The request
Format the lines from the one with "Task: Click the large Настройки page heading" to the one with "Action: pos(185,79)", both included, as a Markdown table with the columns Row and Line, numbering each line and omitting blank ones.

Data records
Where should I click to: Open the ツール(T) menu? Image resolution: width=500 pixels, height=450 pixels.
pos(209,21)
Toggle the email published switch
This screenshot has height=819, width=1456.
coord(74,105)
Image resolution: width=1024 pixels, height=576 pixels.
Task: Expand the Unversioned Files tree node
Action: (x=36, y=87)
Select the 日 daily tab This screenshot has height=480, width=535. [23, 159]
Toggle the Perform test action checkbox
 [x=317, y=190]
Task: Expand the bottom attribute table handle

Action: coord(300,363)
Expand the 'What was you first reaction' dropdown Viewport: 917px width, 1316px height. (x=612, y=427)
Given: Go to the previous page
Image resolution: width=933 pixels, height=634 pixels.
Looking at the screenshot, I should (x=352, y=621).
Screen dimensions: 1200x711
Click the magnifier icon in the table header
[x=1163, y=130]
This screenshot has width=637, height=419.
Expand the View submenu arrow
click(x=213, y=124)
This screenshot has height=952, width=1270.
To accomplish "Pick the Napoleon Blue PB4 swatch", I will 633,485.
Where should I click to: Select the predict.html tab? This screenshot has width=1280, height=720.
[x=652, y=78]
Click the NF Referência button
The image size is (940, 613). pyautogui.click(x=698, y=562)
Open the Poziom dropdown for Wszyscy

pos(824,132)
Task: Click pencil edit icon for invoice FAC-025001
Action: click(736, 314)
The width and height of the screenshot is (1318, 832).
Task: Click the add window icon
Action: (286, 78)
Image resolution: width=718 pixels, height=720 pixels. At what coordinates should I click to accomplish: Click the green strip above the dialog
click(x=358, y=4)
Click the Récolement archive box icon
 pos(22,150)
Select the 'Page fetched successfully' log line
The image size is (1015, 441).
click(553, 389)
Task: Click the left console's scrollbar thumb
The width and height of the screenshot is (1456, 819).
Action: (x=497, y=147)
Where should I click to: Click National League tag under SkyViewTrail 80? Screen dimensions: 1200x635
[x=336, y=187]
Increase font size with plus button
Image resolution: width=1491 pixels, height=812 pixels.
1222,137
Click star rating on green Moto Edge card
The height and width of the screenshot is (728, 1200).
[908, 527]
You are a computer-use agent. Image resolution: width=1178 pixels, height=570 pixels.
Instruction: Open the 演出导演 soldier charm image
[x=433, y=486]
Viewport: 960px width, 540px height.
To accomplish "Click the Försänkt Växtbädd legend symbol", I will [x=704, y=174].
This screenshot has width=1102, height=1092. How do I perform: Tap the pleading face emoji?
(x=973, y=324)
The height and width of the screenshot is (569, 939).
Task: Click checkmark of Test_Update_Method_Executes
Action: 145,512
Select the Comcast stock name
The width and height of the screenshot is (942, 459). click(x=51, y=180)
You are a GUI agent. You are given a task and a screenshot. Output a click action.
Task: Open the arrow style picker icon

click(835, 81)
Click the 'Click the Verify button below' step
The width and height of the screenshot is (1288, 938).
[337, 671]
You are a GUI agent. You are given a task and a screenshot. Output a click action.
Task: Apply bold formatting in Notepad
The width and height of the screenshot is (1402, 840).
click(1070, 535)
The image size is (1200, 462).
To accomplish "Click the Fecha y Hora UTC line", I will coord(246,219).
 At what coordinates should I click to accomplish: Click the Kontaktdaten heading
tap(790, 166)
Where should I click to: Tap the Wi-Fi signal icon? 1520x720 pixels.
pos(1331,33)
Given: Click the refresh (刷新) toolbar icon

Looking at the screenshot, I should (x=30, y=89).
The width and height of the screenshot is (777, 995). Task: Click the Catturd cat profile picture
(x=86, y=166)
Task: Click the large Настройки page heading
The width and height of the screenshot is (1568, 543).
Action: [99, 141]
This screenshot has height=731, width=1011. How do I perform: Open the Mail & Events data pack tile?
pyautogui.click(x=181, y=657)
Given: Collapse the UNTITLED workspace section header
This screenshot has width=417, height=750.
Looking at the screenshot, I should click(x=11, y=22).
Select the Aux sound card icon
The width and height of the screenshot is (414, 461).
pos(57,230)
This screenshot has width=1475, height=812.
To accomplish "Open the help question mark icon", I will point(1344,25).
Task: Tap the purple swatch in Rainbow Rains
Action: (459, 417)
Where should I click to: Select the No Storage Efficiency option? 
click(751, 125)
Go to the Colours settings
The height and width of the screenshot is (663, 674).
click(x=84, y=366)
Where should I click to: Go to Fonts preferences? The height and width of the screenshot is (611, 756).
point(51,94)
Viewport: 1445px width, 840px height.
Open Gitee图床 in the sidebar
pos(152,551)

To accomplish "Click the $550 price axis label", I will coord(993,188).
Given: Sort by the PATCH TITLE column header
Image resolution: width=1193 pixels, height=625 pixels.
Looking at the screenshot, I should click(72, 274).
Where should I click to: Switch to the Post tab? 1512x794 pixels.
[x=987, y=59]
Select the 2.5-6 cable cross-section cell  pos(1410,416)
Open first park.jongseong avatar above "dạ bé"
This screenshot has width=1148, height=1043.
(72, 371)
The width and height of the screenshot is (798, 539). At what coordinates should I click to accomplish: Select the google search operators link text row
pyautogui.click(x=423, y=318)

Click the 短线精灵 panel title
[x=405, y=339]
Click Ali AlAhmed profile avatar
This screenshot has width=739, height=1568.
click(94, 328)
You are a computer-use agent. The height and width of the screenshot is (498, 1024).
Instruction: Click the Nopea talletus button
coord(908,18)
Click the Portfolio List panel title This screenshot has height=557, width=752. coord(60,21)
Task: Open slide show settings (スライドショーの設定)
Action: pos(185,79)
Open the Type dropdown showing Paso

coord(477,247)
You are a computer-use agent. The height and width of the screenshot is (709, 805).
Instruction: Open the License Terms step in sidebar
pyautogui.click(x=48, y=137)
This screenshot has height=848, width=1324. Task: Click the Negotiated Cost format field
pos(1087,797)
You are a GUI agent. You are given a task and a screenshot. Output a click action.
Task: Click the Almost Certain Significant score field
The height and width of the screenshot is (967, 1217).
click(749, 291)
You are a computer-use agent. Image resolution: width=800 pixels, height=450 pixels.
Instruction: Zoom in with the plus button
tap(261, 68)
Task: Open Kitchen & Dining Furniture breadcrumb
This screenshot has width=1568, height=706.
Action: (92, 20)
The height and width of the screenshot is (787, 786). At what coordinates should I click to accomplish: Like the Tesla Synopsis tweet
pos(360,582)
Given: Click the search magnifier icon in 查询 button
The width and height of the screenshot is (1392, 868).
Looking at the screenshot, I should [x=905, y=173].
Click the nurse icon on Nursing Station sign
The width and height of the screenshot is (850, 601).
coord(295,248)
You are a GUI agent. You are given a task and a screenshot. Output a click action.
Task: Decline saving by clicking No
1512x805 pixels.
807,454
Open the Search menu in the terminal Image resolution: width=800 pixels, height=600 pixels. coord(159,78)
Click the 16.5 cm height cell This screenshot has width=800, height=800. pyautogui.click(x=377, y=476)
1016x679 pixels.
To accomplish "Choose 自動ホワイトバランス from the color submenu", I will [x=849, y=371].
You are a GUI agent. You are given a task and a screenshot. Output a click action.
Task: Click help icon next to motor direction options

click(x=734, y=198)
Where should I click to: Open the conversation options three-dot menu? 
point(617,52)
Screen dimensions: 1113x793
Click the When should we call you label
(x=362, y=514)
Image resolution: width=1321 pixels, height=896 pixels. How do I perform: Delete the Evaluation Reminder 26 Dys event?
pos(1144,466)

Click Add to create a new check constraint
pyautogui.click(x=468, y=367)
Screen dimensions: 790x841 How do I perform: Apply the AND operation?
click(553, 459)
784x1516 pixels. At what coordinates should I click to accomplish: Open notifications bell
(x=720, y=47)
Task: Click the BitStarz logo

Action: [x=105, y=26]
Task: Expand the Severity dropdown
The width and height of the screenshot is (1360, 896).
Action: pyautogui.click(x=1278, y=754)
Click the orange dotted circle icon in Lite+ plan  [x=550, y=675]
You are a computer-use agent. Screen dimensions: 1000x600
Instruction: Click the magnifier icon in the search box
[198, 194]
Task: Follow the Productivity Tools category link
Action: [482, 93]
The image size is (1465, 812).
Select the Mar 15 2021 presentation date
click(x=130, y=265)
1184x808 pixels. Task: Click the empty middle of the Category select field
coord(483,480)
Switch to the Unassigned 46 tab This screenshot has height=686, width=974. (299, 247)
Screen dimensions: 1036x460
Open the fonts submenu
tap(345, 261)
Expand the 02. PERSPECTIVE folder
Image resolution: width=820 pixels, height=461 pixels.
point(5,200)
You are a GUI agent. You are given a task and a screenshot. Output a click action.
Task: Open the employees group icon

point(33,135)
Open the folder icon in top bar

Written reply
| Row | Line |
|---|---|
| 1 | Task: Click the large Настройки page heading |
| 2 | The width and height of the screenshot is (1568, 543). |
| 3 | Action: [99, 141] |
| 4 | This screenshot has height=731, width=1011. How do I perform: Open the Mail & Events data pack tile? |
| 5 | pyautogui.click(x=181, y=657) |
| 6 | Given: Collapse the UNTITLED workspace section header |
| 7 | This screenshot has width=417, height=750. |
| 8 | Looking at the screenshot, I should click(x=11, y=22). |
| 9 | Select the Aux sound card icon |
| 10 | The width and height of the screenshot is (414, 461). |
| 11 | pos(57,230) |
| 12 | This screenshot has width=1475, height=812. |
| 13 | To accomplish "Open the help question mark icon", I will point(1344,25). |
| 14 | Task: Tap the purple swatch in Rainbow Rains |
| 15 | Action: (459, 417) |
| 16 | Where should I click to: Select the No Storage Efficiency option?  |
| 17 | click(751, 125) |
| 18 | Go to the Colours settings |
| 19 | The height and width of the screenshot is (663, 674). |
| 20 | click(x=84, y=366) |
| 21 | Where should I click to: Go to Fonts preferences? The height and width of the screenshot is (611, 756). |
| 22 | point(51,94) |
| 23 | Viewport: 1445px width, 840px height. |
| 24 | Open Gitee图床 in the sidebar |
| 25 | pos(152,551) |
| 26 | To accomplish "Click the $550 price axis label", I will coord(993,188). |
| 27 | Given: Sort by the PATCH TITLE column header |
| 28 | Image resolution: width=1193 pixels, height=625 pixels. |
| 29 | Looking at the screenshot, I should click(72, 274). |
| 30 | Where should I click to: Switch to the Post tab? 1512x794 pixels. |
| 31 | [x=987, y=59] |
| 32 | Select the 2.5-6 cable cross-section cell  pos(1410,416) |
| 33 | Open first park.jongseong avatar above "dạ bé" |
| 34 | This screenshot has width=1148, height=1043. |
| 35 | (72, 371) |
| 36 | The width and height of the screenshot is (798, 539). At what coordinates should I click to accomplish: Select the google search operators link text row |
| 37 | pyautogui.click(x=423, y=318) |
| 38 | Click the 短线精灵 panel title |
| 39 | [x=405, y=339] |
| 40 | Click Ali AlAhmed profile avatar |
| 41 | This screenshot has width=739, height=1568. |
| 42 | click(94, 328) |
| 43 | You are a computer-use agent. The height and width of the screenshot is (498, 1024). |
| 44 | Instruction: Click the Nopea talletus button |
| 45 | coord(908,18) |
| 46 | Click the Portfolio List panel title This screenshot has height=557, width=752. coord(60,21) |
| 47 | Task: Open slide show settings (スライドショーの設定) |
| 48 | Action: pos(185,79) |